Ciboure site touristique

Ciboure site touristique, est voisine de Saint-Jean-de-Luz. En fait, seule la Nivelle sépare les deux communes. Le nom de Ciboure (Ziburu en basque) provient de Zubi buru qui signifie  » tête de pont ».

Ciboure, premier contact avec ce site touristique

Le long du quai Ravel se trouve le nouveau Port de Plaisance ainsi qu’une petite place avec la mairie, un fronton, et divers commerces. Toujours le long de ce quai on trouve une vaste demeure de style flamand, où naquit en 1875 le compositeur Maurice Ravel. Le musicien bien connu pour son « boléro » n’est pas la seule personnalité originaire de Ciboure. En effet, Pierre Benoît, l ‘écrivain, y a vécu et a choisi d’être inhumé dans le petit cimetière de la ville, face à la mer.
Promenez-vous à pied dans les petites rues et ruelles. Allez découvrir l’ancienne borne-fontaine datée de 1676, les vieilles mai­sons et l’âme profonde de ses habitants. En particulier la rue Evariste Baignol, typique avec ses maisons classées.

Ciboure, port de pêche

Descendez jusqu’à Socoa (zocoa, le coin, en basque). Allez vous promener dans le quartier des pêcheurs avec ses ateliers de réparation de bateaux. Mais aussi ses restaurants spécialisés en produits de la mer, son Yacht Club et sa petite plage bien abritée. Plus loin, le fort de Socoa construit sous le règne du bon roi Henri IV et restauré par Vauban. Plus tard, Napoléon III offre la digue qui protège la ville. La longueur totale des 3 digues approche les 800 mètres.
Ciboure a toujours vécu de la pêche. les marins y sont rois; on y fête thon ou sardine.

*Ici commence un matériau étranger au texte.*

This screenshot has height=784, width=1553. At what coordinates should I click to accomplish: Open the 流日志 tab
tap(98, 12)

A Ciboure, la colline de Bordagain, site aussi touristique

Accès par la rue Agorrete, vestiges de l’église Notre-Dame de la Mer. Ce lieu de culte était certainement destiné au peuple constitué en ville – haute. Séduisant pano­rama: la côte, la baie, les Trois Couronnes, la Rhune, l’estuaire de la Bidassoa.

L’EGLISE Saint- Vincent

La rue Pocalette, parallèle au quai Maurice Ravel, s’étire jusqu’au parvis pentu de l’ église, dallé de pierres tombales et orné d’une grande croix monolithe de 1760. Les hauts murs de l’édifice, sans contrefort, et le clocher octogonal coiffé de clochetons évoquant une pagode, donnent l’impression d’être devant une église forteresse, ce qui est le cas. Pour y pénétrer, nous franchissons l’entrée monumentale de style renaissance, le portail principal date de la fin du XVI ème siècle, la porte de gauche, jadis réservée aux » cagots et aux cascarots « , permet maintenant aux hommes d’ ac­céder directement à leurs galeries.

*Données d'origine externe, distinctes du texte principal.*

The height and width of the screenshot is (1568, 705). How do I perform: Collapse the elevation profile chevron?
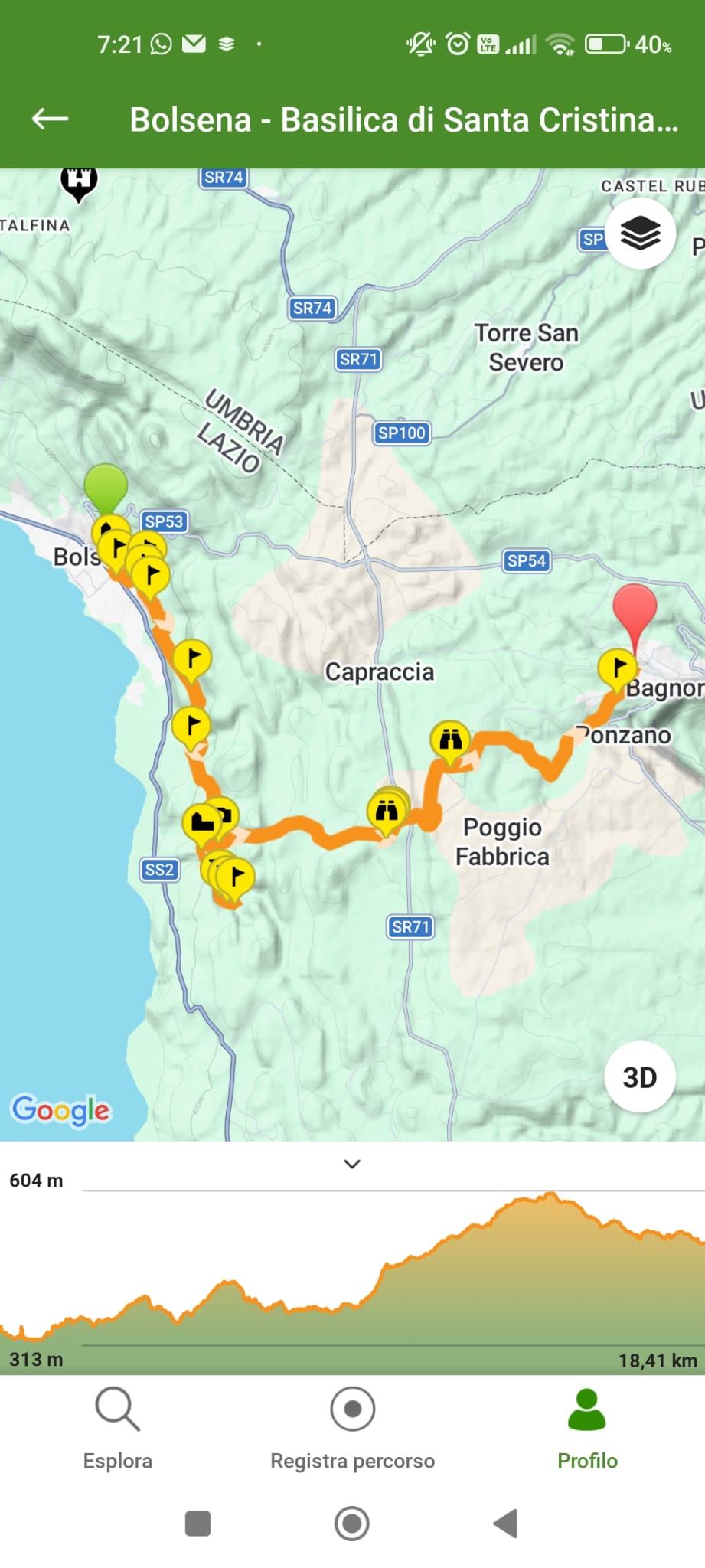[x=352, y=1164]
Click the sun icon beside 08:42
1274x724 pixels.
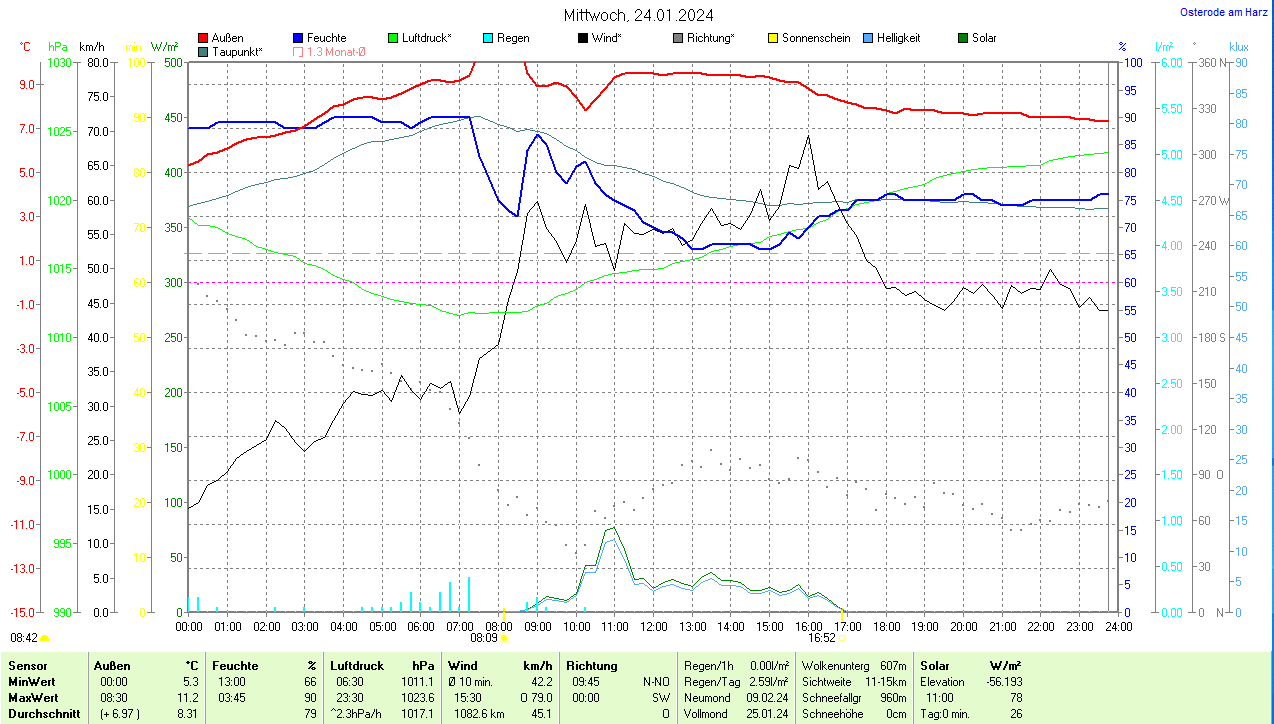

Achevée en partie vers 1570, agrandie un siècle plus tard, la vaste nef rectangulaire au plancher incliné est couverte d’une voûte en bois et entourée de trois étages de galeries( voir article sur les galeries basques) . Trois autels alignés et surélevés avec rétables dorés à colonnes, en font un véritable joyau. Belles balustrades en fe­rronnerie Louis XlV.